PICTUREPLANE - DEGENERATE [Alien Body Music]
Travis Egedy is done with trying to appease anyone’s level of comfort, but you wouldn’t really know it by the slick fluorescence transmitted from his alien body into yours through his ongoing music vehicle as PICTUREPLANE. DEGENERATE can be seen as the epitaph of a decade-plus in arriving at this full realization, as it cohesively digitizes varying facets of darkness tailored for the club through one door. It glistens with textures produced by cold wave synths, emo-rap-witch house smoke and mirrors, and boundless electronic and industrial currents made for the misfits, heathens, and freaks of the underworld, and spoken directly to them by coloring the scene with uninhibited erotic exploration. DEGENERATE’s pronounced kinks are secondary to its auditory pleasures, however, and for that, it transcends niche, and does what his music always has done best: Capturing feelings from the darker recesses of the human experience, and turning them into a regenerative source of light and energy.

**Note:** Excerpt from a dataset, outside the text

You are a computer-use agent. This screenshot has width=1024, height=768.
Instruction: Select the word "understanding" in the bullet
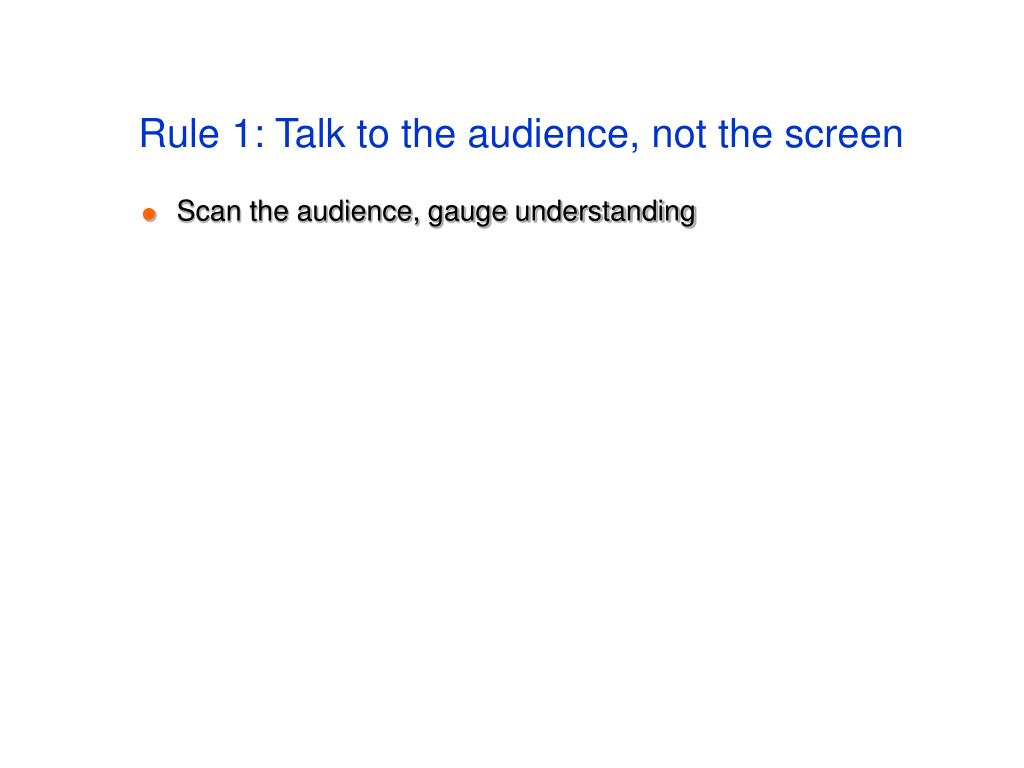click(x=606, y=213)
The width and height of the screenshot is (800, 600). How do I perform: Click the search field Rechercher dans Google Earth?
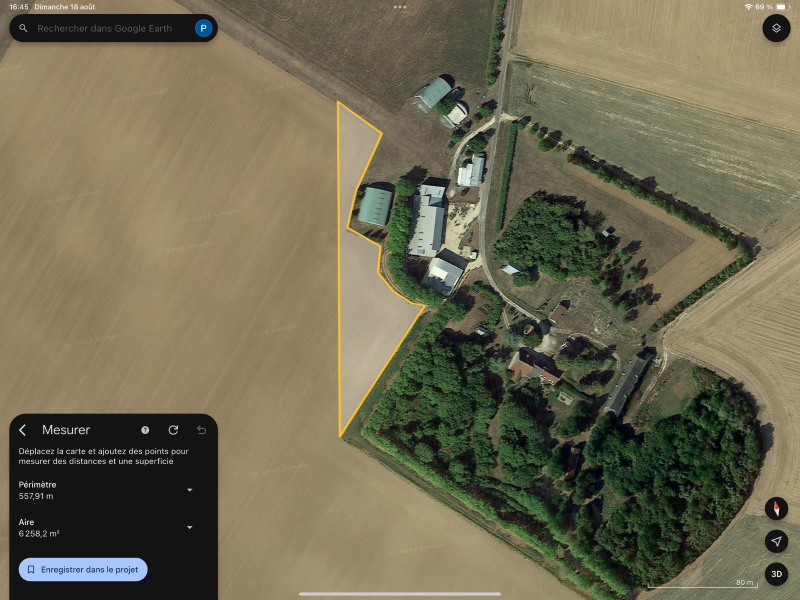(105, 29)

Thou - Magus [Sacred Bones Records]
Thou have given of themselves a lot to the world this year already. Throughout this summer, they released a string of EPs on different independent labels, and each one reinforcing the Baton Rouge doom slayers ability to push themselves onto the experimental edge. The House Primordial kept characteristically in the sludge of the swamps that bred them, where as Inconsolable reigned in their heaviness for a stripped afterlife before diving into the abyss of hardcore influences for Deathwish Inc. on Rhea Sylvia. No surprise that those were just warm ups capping off with the prolific four-piece’s fifth proper full-length Magus. It’s hands down one of metal’s most colossal listens of the year with over an hours worth of sprawling requiems for the human condition, though it doesn’t deter away from their genre-crossing ways that have pushed the scene and their politics beyond the realm of heaviness with greater purpose. Transcendental is one way of putting it, through the fire and the fury they soar.
Uniform - The Long Walk [Sacred Bones Records]

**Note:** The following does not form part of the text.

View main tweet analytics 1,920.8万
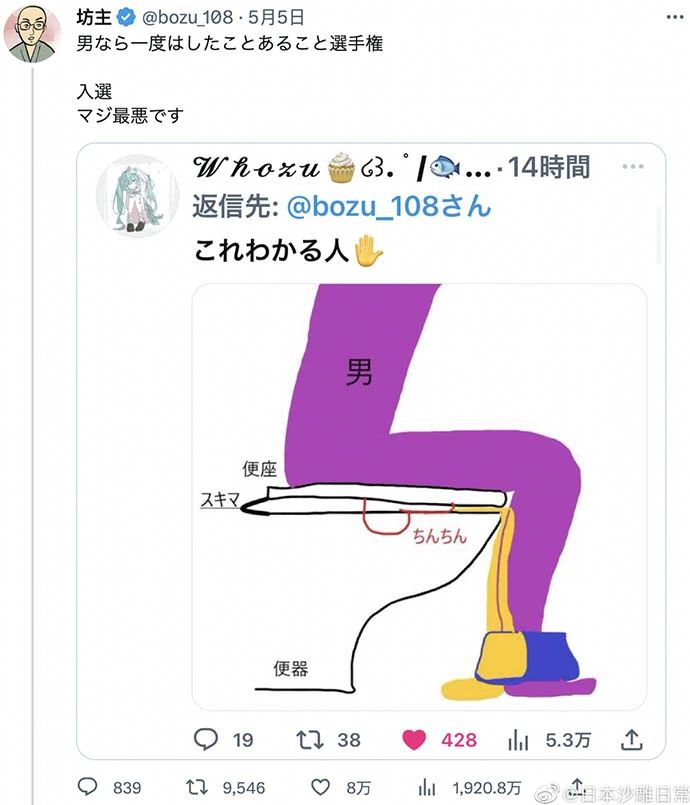 pyautogui.click(x=427, y=788)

Uniform’s debut album Wake in Fright came out only a year ago, and its arrival (and title) couldn’t be any more fitting considering the nightmare landscape that American politics and our culture as a whole had spun into. The Brooklyn industrial noise band, then only consisting of vocalist Michael Bergan and NYC underground rock producer and guitarist Ben Greenberg, pulled us right down into the belly of chaos with heavy slabs o static feedback and ear-busting drilling that captured the terror of the times. Uniform’s sophomore follow-up The Long Walk offers no further comfort, but it does ponder a way out of the dark, existential despair, and in bolder form now that  Guardian Alien / Liturgy drummer Greg Fox has been added to the fray, giving their sound a more human feel in its limbs contorting their way through the void. With that, the trio have gotten a grip on the world’s chaos, taking the fright, and turning it into their own demented playground where feeling the anxiety is all part of the experience of being alive.

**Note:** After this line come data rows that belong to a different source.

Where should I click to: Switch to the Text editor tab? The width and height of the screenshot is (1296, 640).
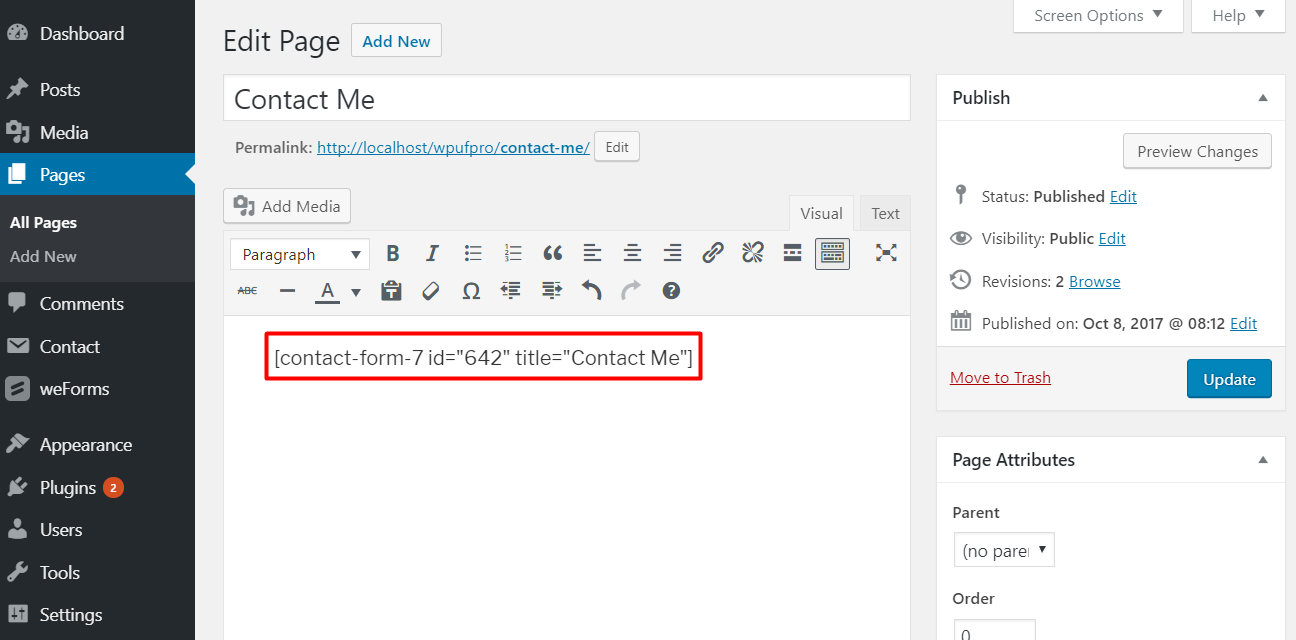pyautogui.click(x=885, y=213)
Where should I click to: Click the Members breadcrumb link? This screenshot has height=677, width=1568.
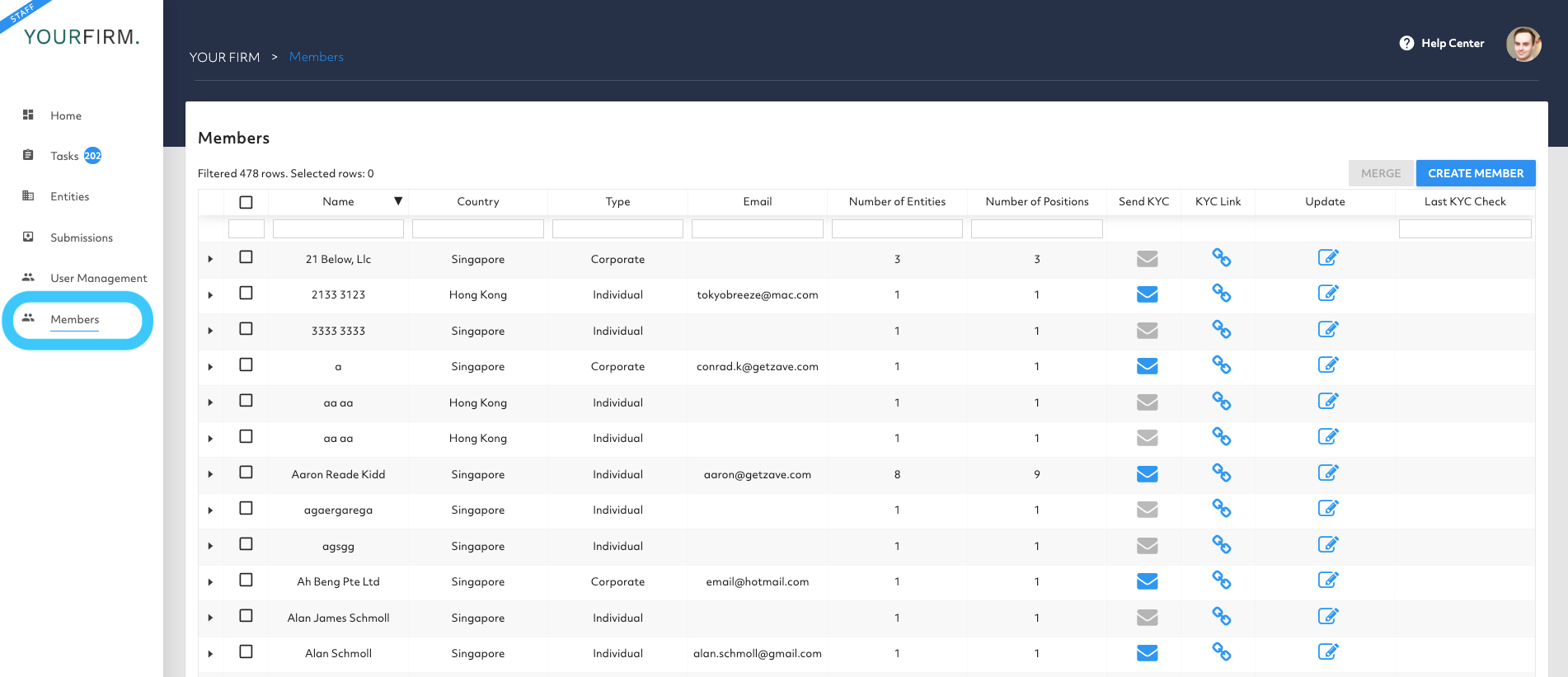pos(316,57)
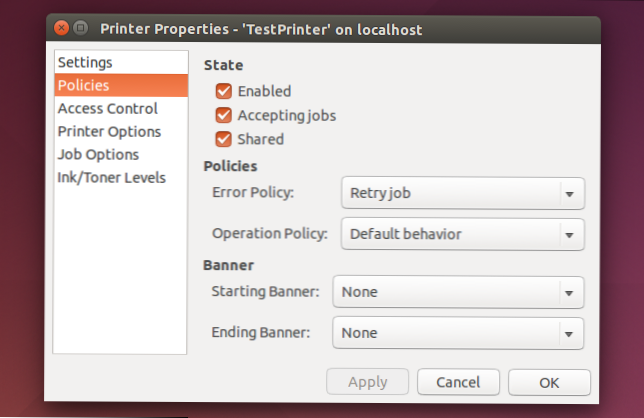Screen dimensions: 644x418
Task: Open the Error Policy dropdown
Action: [462, 192]
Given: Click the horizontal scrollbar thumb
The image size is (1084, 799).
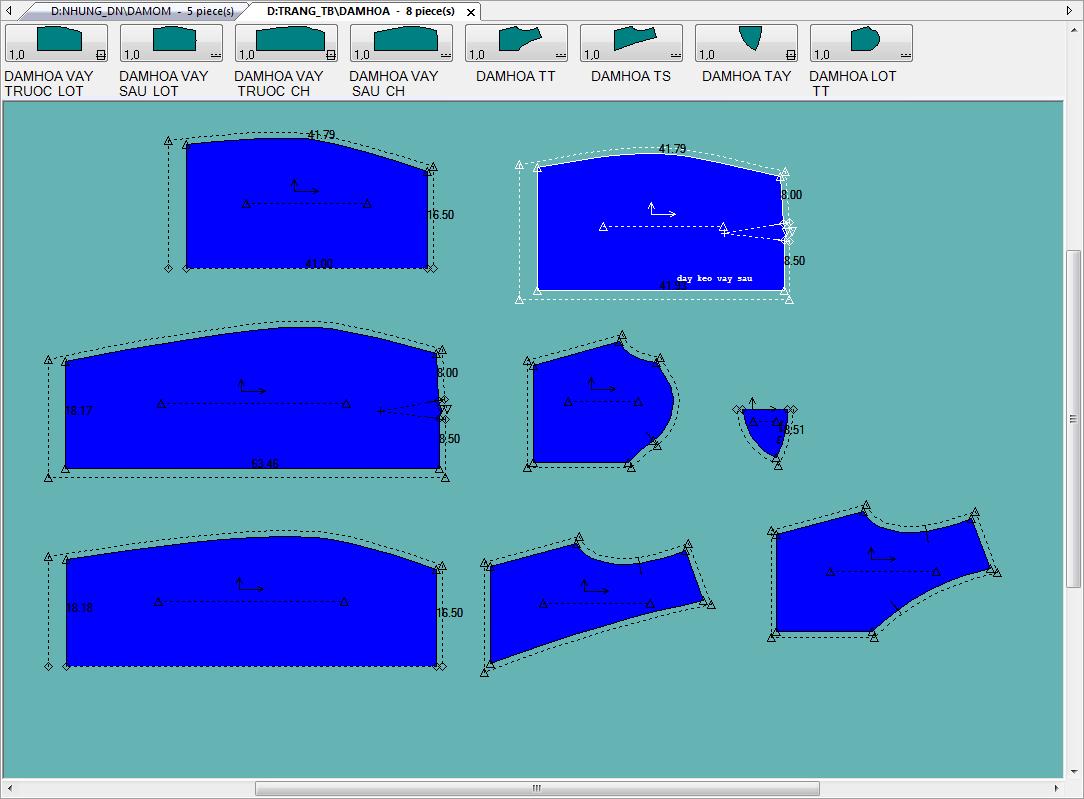Looking at the screenshot, I should 536,788.
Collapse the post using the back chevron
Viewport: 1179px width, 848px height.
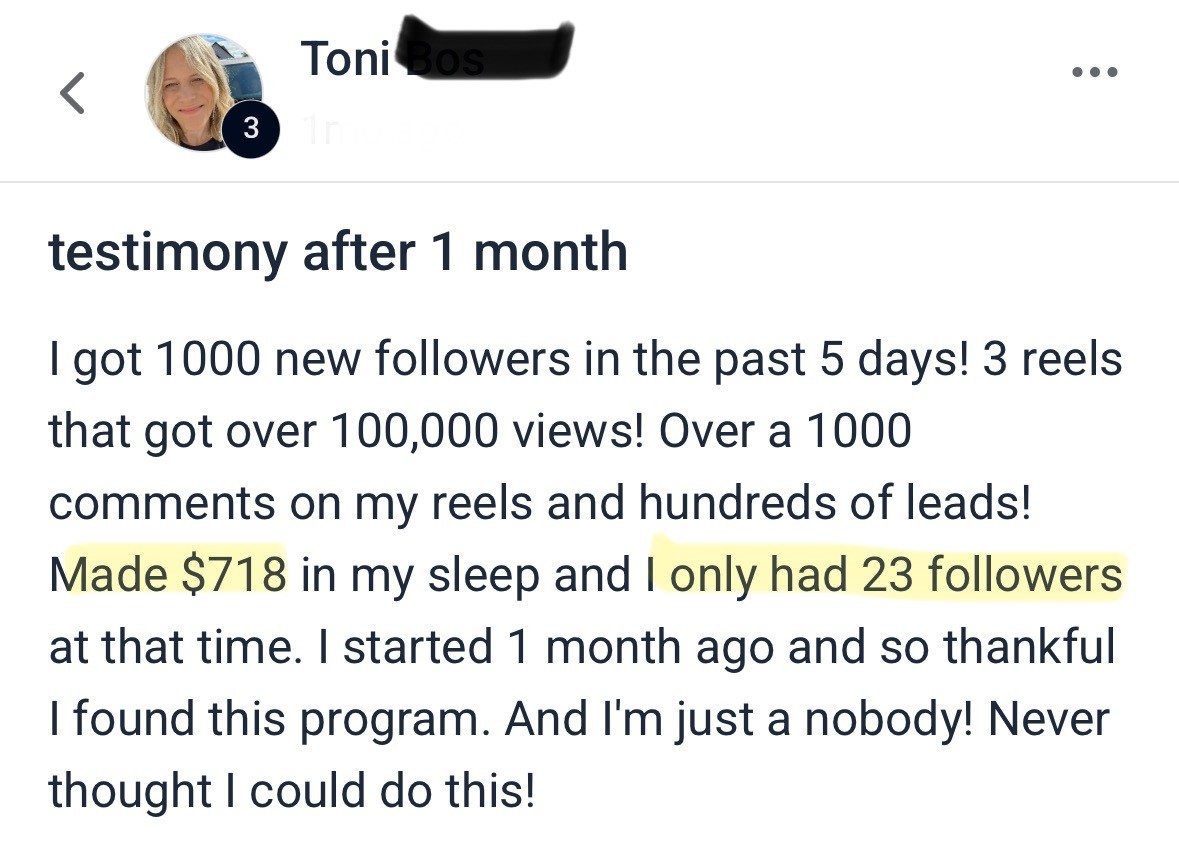(x=72, y=92)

Wild Pink - Yolk In the Fur [Tiny Engines]
Despite having cut their teeth in the Brooklyn indie scene these last several years, Wild Pink don’t sound so much like your standard guitar-chugging city dwellers on their breakout sophomore effort Yolk In the Fur. The trio of John Ross, TC Brownell and Dan Keegan have grown beyond the concrete jungle and ventured into an equally captivating impression here of ‘80s synth-bleeding, Americana-influenced rock that has made storytelling sentiment glimmer like a borealis in the way it has for the album’s kindrid spirit  Tom Petty and more recently, the modern day journeys of the War On Drugs. Yolk In the Fur has its own handwriting to share, however, with Ross emoting existential philosophies while gazing through the monotony of the every day and millennial melancholia. It’s there where Wild Pink transcend beyond subways and human-saturated streets and into the vast fields, rivers and star-lit skies, their own version of escapism becoming seasonably contagious.